Across the 2011 Consumer Electronics Show, "smart" plugs were all the rage for reducing and monitoring household energy consumption.
While their features vary by manufacturer, essentially, smart plugs are outlet units that plug into regular household outlets to prevent vampire power drain, monitor energy usage and generally reduce the overall costs to run various electronics.
While Earth911 didn't hit every smart plug purveyor, we did visit four booths in the Sustainable Planet TechZone to check out the features (and price points) of some up-and-coming products.
The ThinkEco Modlet ("modern electric outlet") uses wireless communication to connect to a USB hub that plugs into a home or office computer. The system then monitors and records electricity usage from all Modlet's in the area to a platform that can be accessed online to manage power consumption from any location.
Modlet can learn when to automatically shut down power to outlets by monitoring historic usage patters of the gadgets plugged into it.
A starter kit, which includes two Modlets and a USB receiver, costs $50.00, with additional outlets in packs of two priced at $44.95. According to Thinkeco, the money spent on each outlet can be recouped in six to nine months.
The company is taking orders now, with products shipping some time in the second quarter.
Similar to the Modlet, the Smart Load Switch Plug by Freelux allows access to usage patterns and money spent to power various electronics via an online platform.
By entering your cost per kilowatt hour (supplied by your electric provider), the smart plugs will report how much money is being used by your gadgets.
Using radio signals, each plug can be turned on or off individually and automatically if desired, or Zigbee or wi-fi connectivity options are available.
Usage alerts can be sent via email as well, making any unusual usage patterns easier to spot.
Starter kits, which include two plugs and a network hub start at $100.

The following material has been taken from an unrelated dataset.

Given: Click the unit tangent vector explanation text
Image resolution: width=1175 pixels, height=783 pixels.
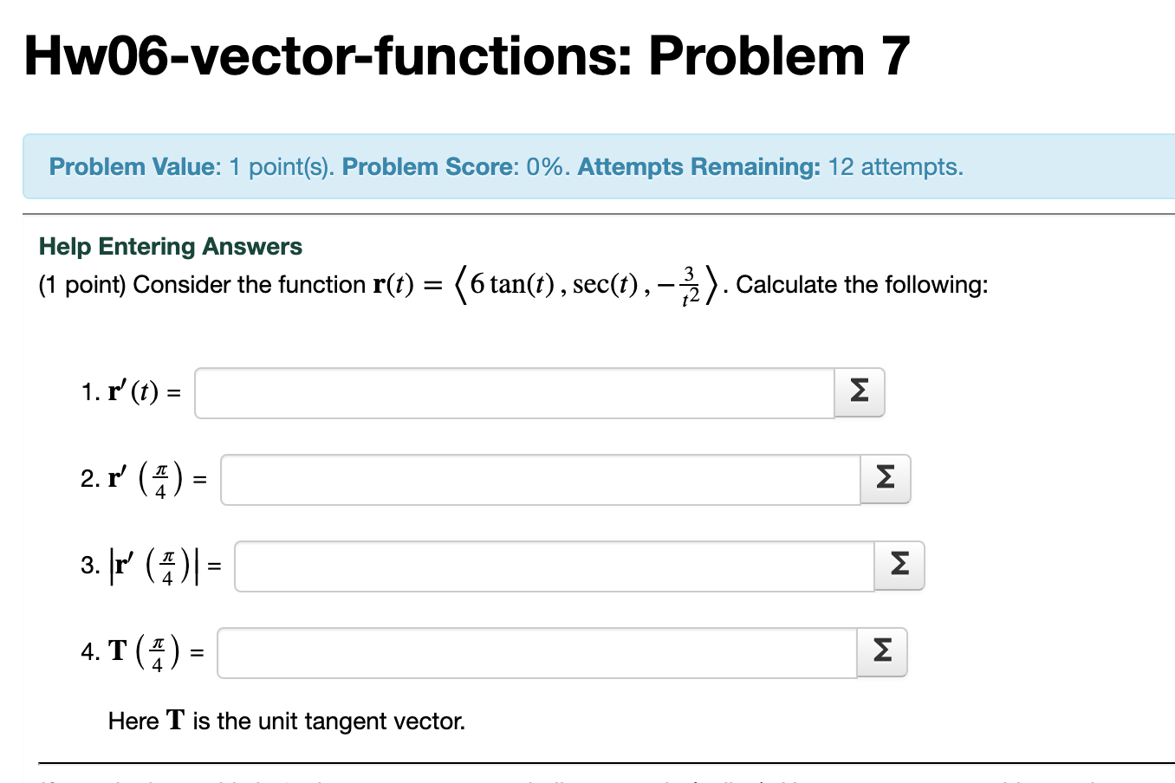Looking at the screenshot, I should (287, 720).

Watts Clever takes a simpler approach to home energy management. Its Easy-Off Sockets operate via remote controls, offering a one-click option for turning plugs on and off.
The company does make wireless power monitoring systems, but the ease of use of the remote-control click may be more appealing to a crowd that is not interested in more advanced features.
Among other products, the company also makes smart power strips that have "control" slots for easy turn-off.
For example, let's say the strip was being used on a home entertainment system that included a TV, DVD player, cable box and sound system. The whole configuration revolves around whether or not the TV is turned on, so this plug is placed in the control slot. When the TV is turned on, power is supplied to all other devices. When the TV is turned off, power is cut to these peripherals.
A set of two outlets and a remote control start at $15, while a power strip runs about $40. For the lower price point, it's not a bad bang for your buck.
BITS Limited's approach to the smart strip is simple to understand and implement in the home. Using a similar "control" setup as described above, kicking vampire power drain from large devices and their peripherals (printers, scanners, DVD players, etc.) is as easy as turning off your computer or television.
BITS also manufactures energy saving charging strips, which are designed to turn off their outlets when all connected batteries and battery chargers are completely charged.
Configurations and sizes for the smart power strips and chargers vary on size and purpose, but prices start at $29 for smaller setups.
The company will even accept its own broken or spent power strips for recycling. BITS also has a strong focus on reducing materials used in the creation of its products, as well as reusing whenever possible.